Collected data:
******

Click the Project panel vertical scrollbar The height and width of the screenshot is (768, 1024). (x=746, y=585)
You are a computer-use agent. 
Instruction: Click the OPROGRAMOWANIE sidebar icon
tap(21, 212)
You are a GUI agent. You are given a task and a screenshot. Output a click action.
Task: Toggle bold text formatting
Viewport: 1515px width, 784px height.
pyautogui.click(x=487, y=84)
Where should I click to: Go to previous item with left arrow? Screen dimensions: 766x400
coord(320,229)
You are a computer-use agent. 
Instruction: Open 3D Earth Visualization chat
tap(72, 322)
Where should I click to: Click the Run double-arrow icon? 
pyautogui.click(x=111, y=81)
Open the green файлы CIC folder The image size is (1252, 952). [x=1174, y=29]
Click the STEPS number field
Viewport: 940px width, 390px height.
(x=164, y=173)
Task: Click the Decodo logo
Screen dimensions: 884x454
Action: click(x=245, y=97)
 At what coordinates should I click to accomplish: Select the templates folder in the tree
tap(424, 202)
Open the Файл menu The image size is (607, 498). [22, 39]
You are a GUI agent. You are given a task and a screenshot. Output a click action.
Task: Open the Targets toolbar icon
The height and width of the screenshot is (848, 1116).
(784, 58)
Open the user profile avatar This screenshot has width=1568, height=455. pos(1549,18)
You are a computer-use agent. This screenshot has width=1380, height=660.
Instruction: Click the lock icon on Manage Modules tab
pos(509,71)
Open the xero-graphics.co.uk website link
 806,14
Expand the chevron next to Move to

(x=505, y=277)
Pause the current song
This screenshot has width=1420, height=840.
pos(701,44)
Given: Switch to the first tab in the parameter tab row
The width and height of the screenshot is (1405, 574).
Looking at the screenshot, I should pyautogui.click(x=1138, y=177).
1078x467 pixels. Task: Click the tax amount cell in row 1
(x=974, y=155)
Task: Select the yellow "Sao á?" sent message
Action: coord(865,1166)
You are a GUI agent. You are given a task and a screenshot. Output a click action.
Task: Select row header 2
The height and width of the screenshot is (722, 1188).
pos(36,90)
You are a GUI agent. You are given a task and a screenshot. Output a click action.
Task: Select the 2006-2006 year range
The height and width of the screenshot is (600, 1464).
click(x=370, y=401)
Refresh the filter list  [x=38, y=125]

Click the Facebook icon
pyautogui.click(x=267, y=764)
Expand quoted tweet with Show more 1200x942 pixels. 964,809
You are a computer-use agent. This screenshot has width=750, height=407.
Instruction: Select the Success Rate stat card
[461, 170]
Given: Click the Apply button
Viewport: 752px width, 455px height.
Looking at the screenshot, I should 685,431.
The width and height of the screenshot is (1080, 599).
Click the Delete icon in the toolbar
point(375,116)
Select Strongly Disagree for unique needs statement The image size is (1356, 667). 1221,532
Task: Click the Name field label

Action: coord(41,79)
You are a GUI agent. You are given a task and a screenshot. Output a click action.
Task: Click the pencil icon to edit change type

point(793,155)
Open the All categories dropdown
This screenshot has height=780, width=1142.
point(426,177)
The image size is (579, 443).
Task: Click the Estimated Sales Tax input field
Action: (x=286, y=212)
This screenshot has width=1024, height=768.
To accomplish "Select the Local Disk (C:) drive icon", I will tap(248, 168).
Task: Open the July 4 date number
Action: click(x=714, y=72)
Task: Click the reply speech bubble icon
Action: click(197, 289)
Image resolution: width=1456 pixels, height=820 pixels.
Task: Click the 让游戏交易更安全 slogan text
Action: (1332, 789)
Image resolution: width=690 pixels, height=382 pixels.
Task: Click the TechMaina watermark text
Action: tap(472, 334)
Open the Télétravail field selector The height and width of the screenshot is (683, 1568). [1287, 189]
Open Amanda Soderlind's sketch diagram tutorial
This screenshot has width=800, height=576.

******

Set out the records again, exactly as they appear above.

Click the Project panel vertical scrollbar The height and width of the screenshot is (768, 1024). (x=746, y=585)
You are a computer-use agent. 
Instruction: Click the OPROGRAMOWANIE sidebar icon
tap(21, 212)
You are a GUI agent. You are given a task and a screenshot. Output a click action.
Task: Toggle bold text formatting
Viewport: 1515px width, 784px height.
pyautogui.click(x=487, y=84)
Where should I click to: Go to previous item with left arrow? Screen dimensions: 766x400
coord(320,229)
You are a computer-use agent. 
Instruction: Open 3D Earth Visualization chat
tap(72, 322)
Where should I click to: Click the Run double-arrow icon? 
pyautogui.click(x=111, y=81)
Open the green файлы CIC folder The image size is (1252, 952). [x=1174, y=29]
Click the STEPS number field
Viewport: 940px width, 390px height.
(x=164, y=173)
Task: Click the Decodo logo
Screen dimensions: 884x454
Action: click(x=245, y=97)
 At what coordinates should I click to accomplish: Select the templates folder in the tree
tap(424, 202)
Open the Файл menu The image size is (607, 498). [22, 39]
You are a GUI agent. You are given a task and a screenshot. Output a click action.
Task: Open the Targets toolbar icon
The height and width of the screenshot is (848, 1116).
(784, 58)
Open the user profile avatar This screenshot has width=1568, height=455. pos(1549,18)
You are a computer-use agent. This screenshot has width=1380, height=660.
Instruction: Click the lock icon on Manage Modules tab
pos(509,71)
Open the xero-graphics.co.uk website link
 806,14
Expand the chevron next to Move to

(x=505, y=277)
Pause the current song
This screenshot has width=1420, height=840.
pos(701,44)
Given: Switch to the first tab in the parameter tab row
The width and height of the screenshot is (1405, 574).
Looking at the screenshot, I should pyautogui.click(x=1138, y=177).
1078x467 pixels. Task: Click the tax amount cell in row 1
(x=974, y=155)
Task: Select the yellow "Sao á?" sent message
Action: coord(865,1166)
You are a GUI agent. You are given a task and a screenshot. Output a click action.
Task: Select row header 2
The height and width of the screenshot is (722, 1188).
pos(36,90)
You are a GUI agent. You are given a task and a screenshot. Output a click action.
Task: Select the 2006-2006 year range
The height and width of the screenshot is (600, 1464).
click(x=370, y=401)
Refresh the filter list  [x=38, y=125]

Click the Facebook icon
pyautogui.click(x=267, y=764)
Expand quoted tweet with Show more 1200x942 pixels. 964,809
You are a computer-use agent. This screenshot has width=750, height=407.
Instruction: Select the Success Rate stat card
[461, 170]
Given: Click the Apply button
Viewport: 752px width, 455px height.
Looking at the screenshot, I should 685,431.
The width and height of the screenshot is (1080, 599).
Click the Delete icon in the toolbar
point(375,116)
Select Strongly Disagree for unique needs statement The image size is (1356, 667). 1221,532
Task: Click the Name field label

Action: coord(41,79)
You are a GUI agent. You are given a task and a screenshot. Output a click action.
Task: Click the pencil icon to edit change type

point(793,155)
Open the All categories dropdown
This screenshot has height=780, width=1142.
point(426,177)
The image size is (579, 443).
Task: Click the Estimated Sales Tax input field
Action: (x=286, y=212)
This screenshot has width=1024, height=768.
To accomplish "Select the Local Disk (C:) drive icon", I will tap(248, 168).
Task: Open the July 4 date number
Action: click(x=714, y=72)
Task: Click the reply speech bubble icon
Action: click(197, 289)
Image resolution: width=1456 pixels, height=820 pixels.
Task: Click the 让游戏交易更安全 slogan text
Action: (1332, 789)
Image resolution: width=690 pixels, height=382 pixels.
Task: Click the TechMaina watermark text
Action: tap(472, 334)
Open the Télétravail field selector The height and width of the screenshot is (683, 1568). [1287, 189]
Open Amanda Soderlind's sketch diagram tutorial
This screenshot has width=800, height=576.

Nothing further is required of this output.